• LISTED RECORDS

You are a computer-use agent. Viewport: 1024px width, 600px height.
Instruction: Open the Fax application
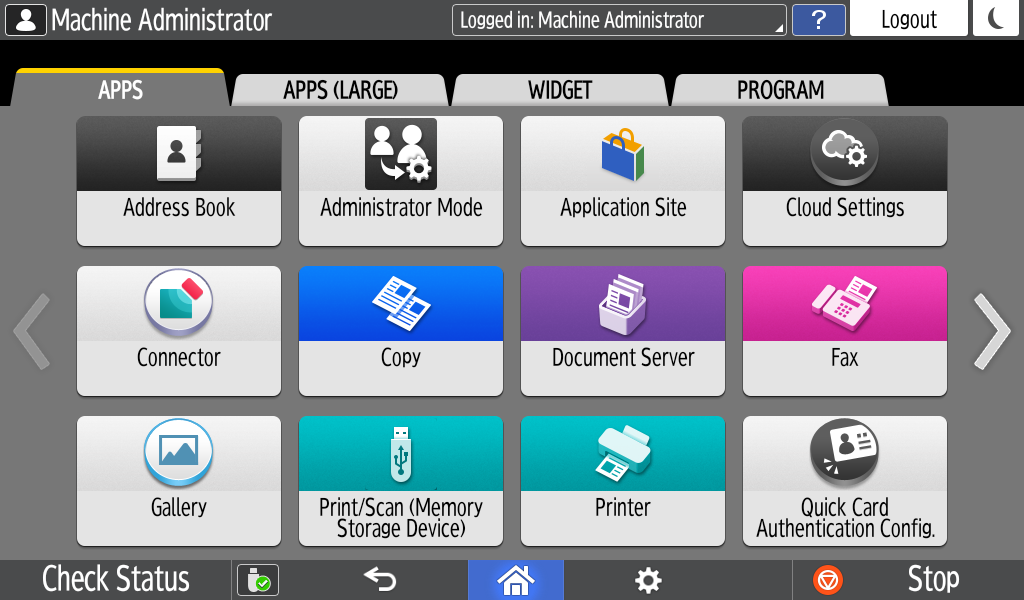point(845,330)
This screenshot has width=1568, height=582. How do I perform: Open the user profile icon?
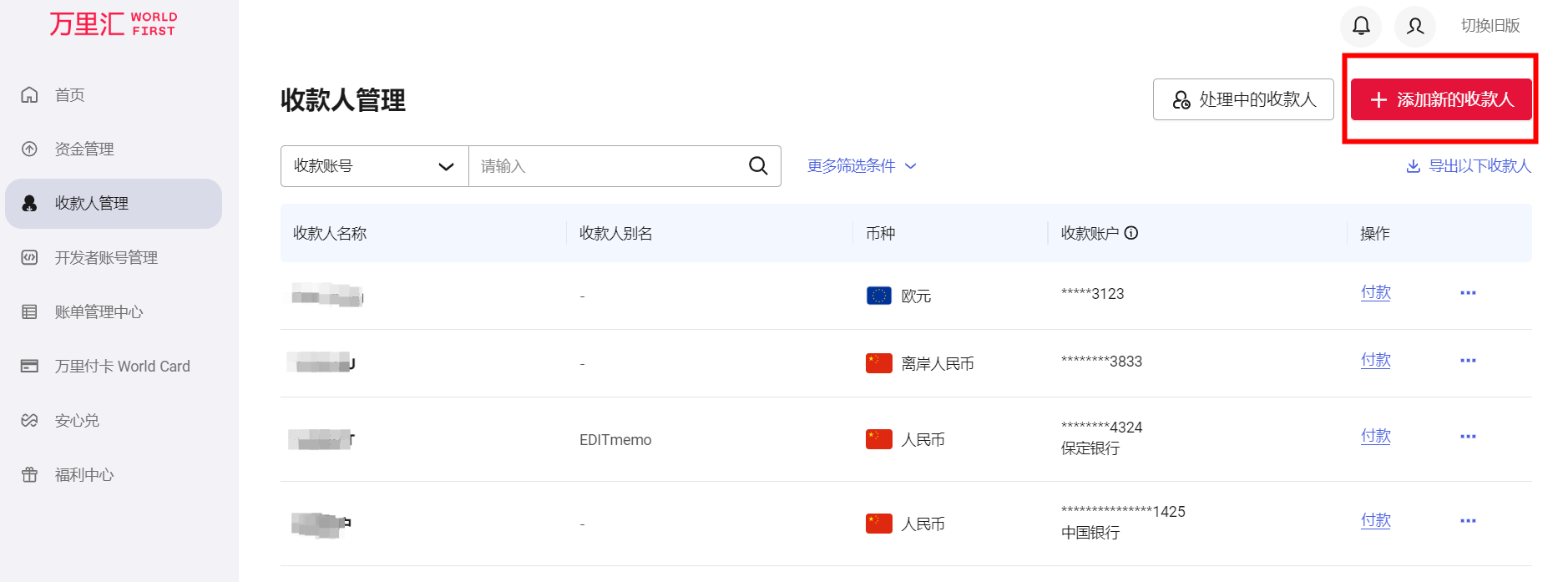click(x=1414, y=26)
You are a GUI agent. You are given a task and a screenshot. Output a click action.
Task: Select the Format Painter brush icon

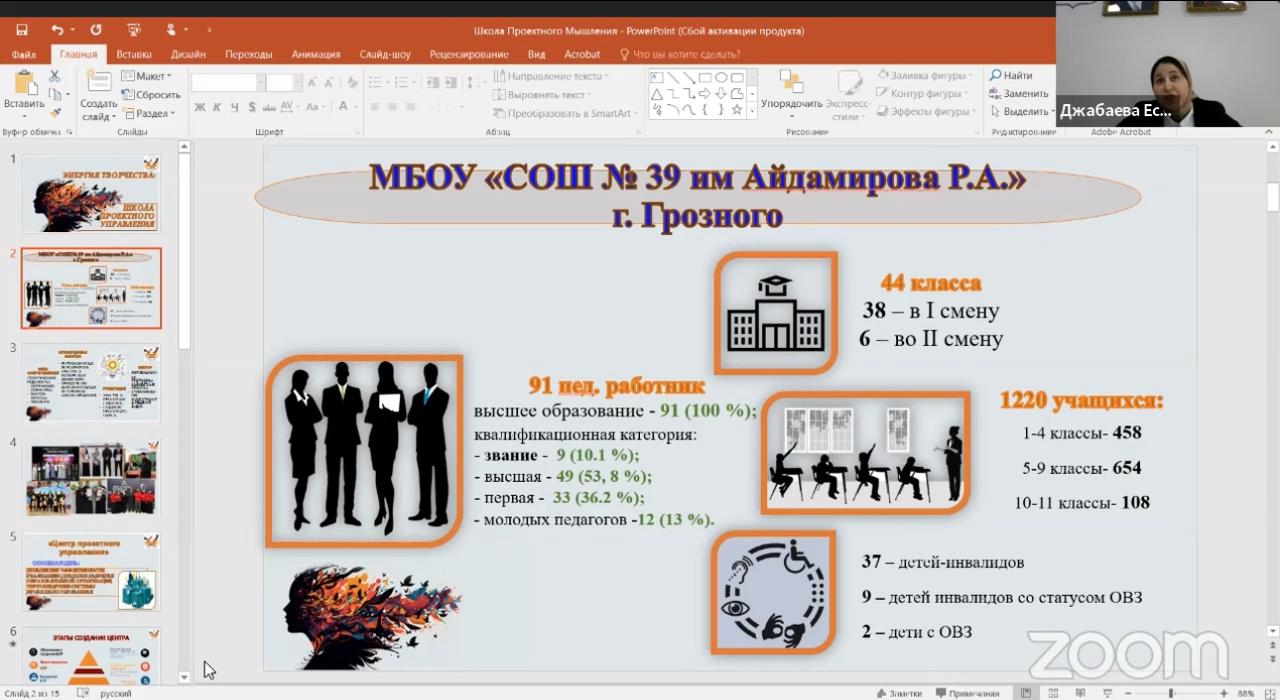point(55,112)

• WHAT NEEDS TO BE DONE
If a picture falls within the lines from the one containing "Instruction: Open the Fax application" through the end of the material, leave it out while repeating those lines exactly.

• OUTPUT OF THE EXERCISE
Instruction: Open the Fax application
point(845,330)
This screenshot has width=1568, height=582. How do I perform: Open the user profile icon?
click(x=1414, y=26)
You are a GUI agent. You are given a task and a screenshot. Output a click action.
Task: Select the Format Painter brush icon

point(55,112)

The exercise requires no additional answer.